WHAT THIS TASK INVOLVES =>
The answer should hold exactly the lines of the entries below from the one containing "Vein Disorders (87, 2397)" through the last line, both included.

RECORDS FOR THIS TASK =>
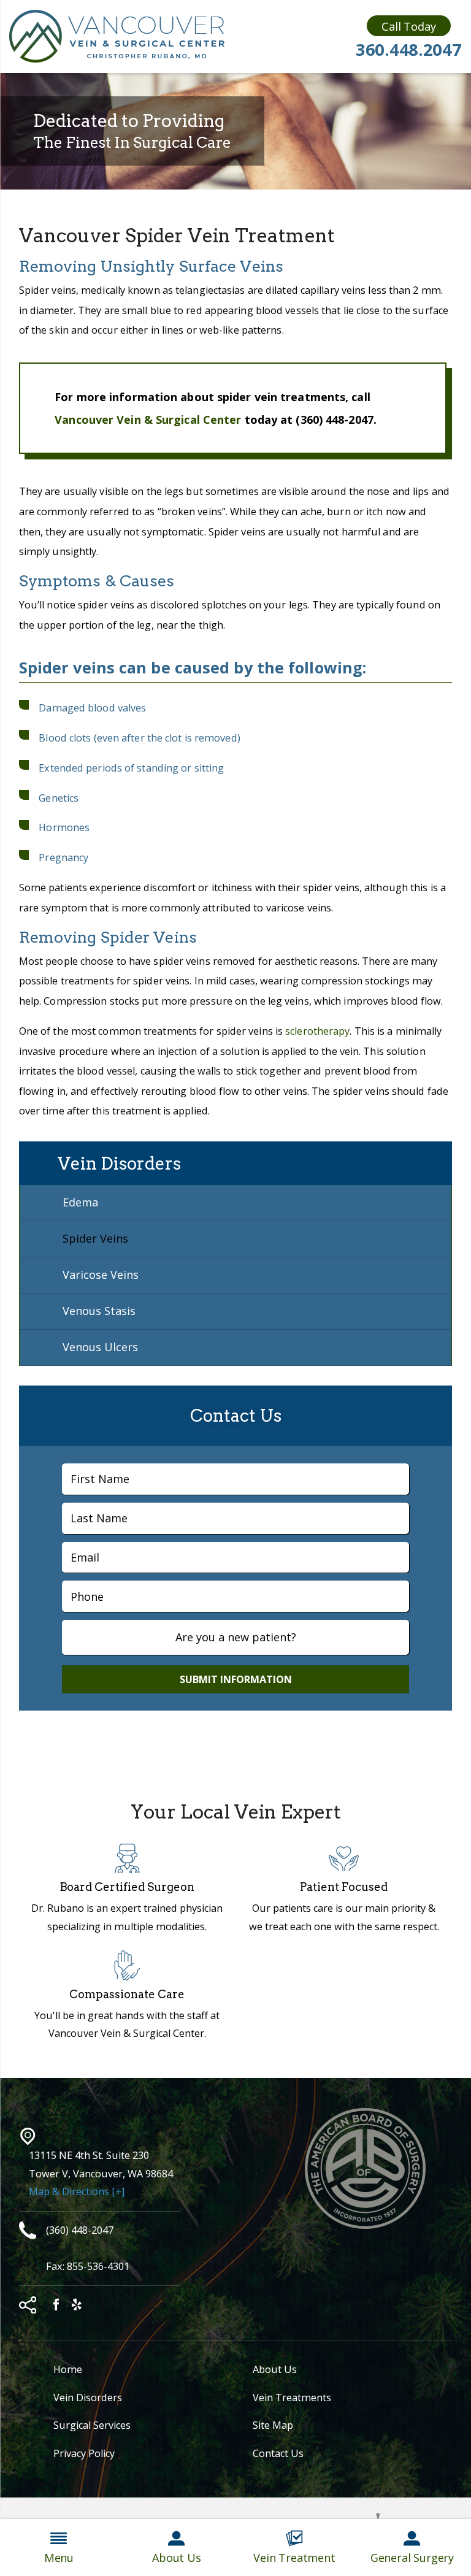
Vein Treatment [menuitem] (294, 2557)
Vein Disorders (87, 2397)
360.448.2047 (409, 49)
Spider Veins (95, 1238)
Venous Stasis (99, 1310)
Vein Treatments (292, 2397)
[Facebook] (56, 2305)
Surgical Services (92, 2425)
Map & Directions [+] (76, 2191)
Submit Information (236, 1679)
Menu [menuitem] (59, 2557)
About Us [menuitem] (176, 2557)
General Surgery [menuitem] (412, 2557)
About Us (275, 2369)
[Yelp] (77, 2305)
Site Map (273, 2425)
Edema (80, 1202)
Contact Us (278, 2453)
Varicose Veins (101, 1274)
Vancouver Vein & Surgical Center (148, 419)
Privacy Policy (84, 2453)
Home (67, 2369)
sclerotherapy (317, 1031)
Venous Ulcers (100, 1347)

RESULT OF THE TASK =>
Vein Disorders (87, 2397)
360.448.2047 (409, 49)
Spider Veins (95, 1238)
Venous Stasis (99, 1310)
Vein Treatments (292, 2397)
[Facebook] (56, 2305)
Surgical Services (92, 2425)
Map & Directions [+] (76, 2191)
Submit Information (236, 1679)
Menu [menuitem] (59, 2557)
About Us [menuitem] (176, 2557)
General Surgery [menuitem] (412, 2557)
About Us (275, 2369)
[Yelp] (77, 2305)
Site Map (273, 2425)
Edema (80, 1202)
Contact Us (278, 2453)
Varicose Veins (101, 1274)
Vancouver Vein & Surgical Center (148, 419)
Privacy Policy (84, 2453)
Home (67, 2369)
sclerotherapy (317, 1031)
Venous Ulcers (100, 1347)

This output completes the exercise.